O Inter confirmou que o Beira-Rio começou a instalação do sistema de impedimento semiautomático na tarde de quinta-feira (23), dias após o rival também passar pelos mesmos procimentos na Arena do Grêmio. Até o momento, quatro estádios do país estão com a tecnologia pronta para uso: Maracanã, Neo Química Arena, Couto Pereira e Arena da Baixada.

Conforme o GE, além do Humaitá, assim como a Arena MRV, em Minas Gerais, receberão equipes da CBF e da Genius, que opera a instalação do sistema, para ajustes. O trabalho está previsto para a próxima rodada do Brasileirão.

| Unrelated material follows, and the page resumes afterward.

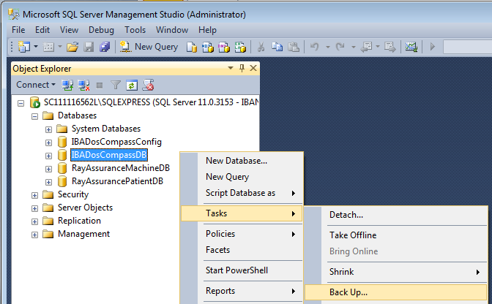Click the Database Engine Query icon

(192, 47)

Já o Gigante passou por testes no último domingo, na partida entre Inter e Mirassol. São Januário, no Rio de Janeiro, está com o sistema montado, mas ainda não passou pelos testes.

Já consolidada nas principais competições europeias, a tecnologia promete agilizar as decisões de impedimento, reduzindo as longas paradas do VAR e as polêmicas em torno das marcações de linha.

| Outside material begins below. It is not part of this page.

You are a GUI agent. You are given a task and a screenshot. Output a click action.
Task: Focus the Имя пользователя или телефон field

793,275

A implementação do impedimento semiautomático em todo o futebol brasileiro depende da conclusão das instalações em todos os estádios da Série A. A perspectiva é de que a tecnologia passe a ser utilizada após a Copa do Mundo, mas a CBF ainda não confirmou um prazo oficial.

O sistema é composto por conjuntos de aparelhos celulares de última geração, instalados em pontos estratégicos dos estádios. Os equipamentos captam imagens em alta definição e geram uma animação do lance analisado. A bola e os atletas envolvidos são mapeados com milhares de pontos, e as informações são enviadas ao VAR, que valida a decisão com base nas regras do jogo.

Para o presidente do Grupo de Trabalho da Arbitragem da CBF, Netto Góes, o resultado dos primeiros testes foi muito positivo e oferece excelentes perspectivas para a utilização oficial do SAOT.

“O uso da tecnologia é voltado para otimizar a decisão do árbitro em campo, oferecendo ferramentas para que ele tome a melhor decisão. Isto realmente vai tornar muito mais transparente o jogo, expondo para o torcedor, para o dirigente, as decisões com bastante clareza por meio de imagens”, disse ao site da CBF.

Góes lembra ainda que a entrega das imagens dos lances de difícil marcação é apenas um dos benefícios da tecnologia. Ele cita, ainda, a melhoria em infraestrutura dos estádios e os dados que o equipamento coletará dos atletas, que serão armazenados e disponibilizados aos clubes.

“Tudo isto é custeado pela CBF no contrato assinado com a Genius”, explicou Góes.

Enquanto o equipamento segue em fase de instalação nos demais estádios que receberão jogos do Brasileirão, o Maracanã passará por mais uma rodada de testes do SAOT.